━━ Available data ━━
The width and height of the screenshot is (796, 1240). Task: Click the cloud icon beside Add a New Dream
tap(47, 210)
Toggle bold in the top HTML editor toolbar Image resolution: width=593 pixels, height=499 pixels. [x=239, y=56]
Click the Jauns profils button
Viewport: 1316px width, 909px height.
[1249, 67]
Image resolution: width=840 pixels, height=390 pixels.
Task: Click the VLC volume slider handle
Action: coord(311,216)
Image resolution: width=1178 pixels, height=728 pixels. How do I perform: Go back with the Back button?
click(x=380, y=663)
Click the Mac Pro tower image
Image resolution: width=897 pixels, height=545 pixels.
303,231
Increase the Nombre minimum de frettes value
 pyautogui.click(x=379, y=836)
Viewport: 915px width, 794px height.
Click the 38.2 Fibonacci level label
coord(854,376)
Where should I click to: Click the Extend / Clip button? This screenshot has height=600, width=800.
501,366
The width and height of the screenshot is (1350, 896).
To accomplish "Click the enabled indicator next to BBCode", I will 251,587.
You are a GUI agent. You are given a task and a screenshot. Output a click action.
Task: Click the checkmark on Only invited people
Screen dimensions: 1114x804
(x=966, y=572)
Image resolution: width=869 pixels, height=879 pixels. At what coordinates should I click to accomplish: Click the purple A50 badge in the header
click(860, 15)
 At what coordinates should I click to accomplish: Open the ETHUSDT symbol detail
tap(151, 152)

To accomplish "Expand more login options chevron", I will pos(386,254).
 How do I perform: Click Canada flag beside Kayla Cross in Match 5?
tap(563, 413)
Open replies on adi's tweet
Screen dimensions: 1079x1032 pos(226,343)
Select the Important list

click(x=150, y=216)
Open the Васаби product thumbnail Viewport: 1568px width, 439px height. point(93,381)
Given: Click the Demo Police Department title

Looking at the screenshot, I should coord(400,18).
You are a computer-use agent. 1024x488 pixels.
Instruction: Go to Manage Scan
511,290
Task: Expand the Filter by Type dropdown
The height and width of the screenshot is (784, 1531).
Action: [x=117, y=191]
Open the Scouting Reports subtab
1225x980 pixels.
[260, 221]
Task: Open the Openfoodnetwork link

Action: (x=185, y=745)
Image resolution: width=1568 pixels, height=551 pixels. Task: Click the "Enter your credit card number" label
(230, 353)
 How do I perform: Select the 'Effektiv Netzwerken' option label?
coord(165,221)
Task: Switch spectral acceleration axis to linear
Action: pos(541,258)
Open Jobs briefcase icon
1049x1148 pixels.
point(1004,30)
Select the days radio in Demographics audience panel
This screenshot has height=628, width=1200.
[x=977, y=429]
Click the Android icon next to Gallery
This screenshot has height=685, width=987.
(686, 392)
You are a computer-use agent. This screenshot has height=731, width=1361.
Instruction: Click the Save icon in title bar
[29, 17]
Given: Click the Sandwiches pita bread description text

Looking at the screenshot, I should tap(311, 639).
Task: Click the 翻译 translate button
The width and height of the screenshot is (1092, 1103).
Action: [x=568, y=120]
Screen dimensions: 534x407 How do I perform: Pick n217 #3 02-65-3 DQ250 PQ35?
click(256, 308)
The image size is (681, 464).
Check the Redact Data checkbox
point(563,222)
━━━
Work item: Look through the records and gather every line containing "next".

Reply:
To accomplish "Click the enabled indicator next to BBCode", I will 251,587.
Click the Android icon next to Gallery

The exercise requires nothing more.